→ **WRITTEN TASK**: Filter the data below, copying every line that contains the string "pyautogui". Case counts.

********

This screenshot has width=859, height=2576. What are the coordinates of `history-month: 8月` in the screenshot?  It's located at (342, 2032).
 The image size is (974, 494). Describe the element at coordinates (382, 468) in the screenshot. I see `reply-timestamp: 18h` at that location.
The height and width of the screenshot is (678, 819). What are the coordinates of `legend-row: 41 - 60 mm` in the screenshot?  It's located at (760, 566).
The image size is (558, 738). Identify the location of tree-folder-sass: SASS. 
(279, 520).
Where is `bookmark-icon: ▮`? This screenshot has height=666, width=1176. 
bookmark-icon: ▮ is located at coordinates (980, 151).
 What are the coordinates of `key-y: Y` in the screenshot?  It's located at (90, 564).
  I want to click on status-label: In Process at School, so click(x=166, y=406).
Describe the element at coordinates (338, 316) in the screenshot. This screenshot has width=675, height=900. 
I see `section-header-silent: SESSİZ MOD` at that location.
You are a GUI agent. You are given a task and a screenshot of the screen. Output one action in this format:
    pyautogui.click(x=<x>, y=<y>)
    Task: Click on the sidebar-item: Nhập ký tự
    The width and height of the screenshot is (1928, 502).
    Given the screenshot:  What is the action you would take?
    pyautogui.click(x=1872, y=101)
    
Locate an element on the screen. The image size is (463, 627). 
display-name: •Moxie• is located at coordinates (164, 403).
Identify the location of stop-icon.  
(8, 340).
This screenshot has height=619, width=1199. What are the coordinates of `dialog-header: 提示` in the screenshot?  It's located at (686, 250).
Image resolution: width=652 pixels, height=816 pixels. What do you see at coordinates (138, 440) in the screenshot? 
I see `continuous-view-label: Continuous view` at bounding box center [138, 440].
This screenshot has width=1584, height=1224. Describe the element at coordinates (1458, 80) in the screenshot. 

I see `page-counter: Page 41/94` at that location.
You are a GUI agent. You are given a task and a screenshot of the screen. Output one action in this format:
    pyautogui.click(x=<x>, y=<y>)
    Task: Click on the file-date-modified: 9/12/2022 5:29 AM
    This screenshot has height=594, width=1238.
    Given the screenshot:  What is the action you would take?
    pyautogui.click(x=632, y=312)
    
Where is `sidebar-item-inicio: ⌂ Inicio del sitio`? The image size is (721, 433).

********

→ **ANSWER SECTION**:
    pyautogui.click(x=<x>, y=<y>)
    pyautogui.click(x=1872, y=101)
    pyautogui.click(x=<x>, y=<y>)
    pyautogui.click(x=632, y=312)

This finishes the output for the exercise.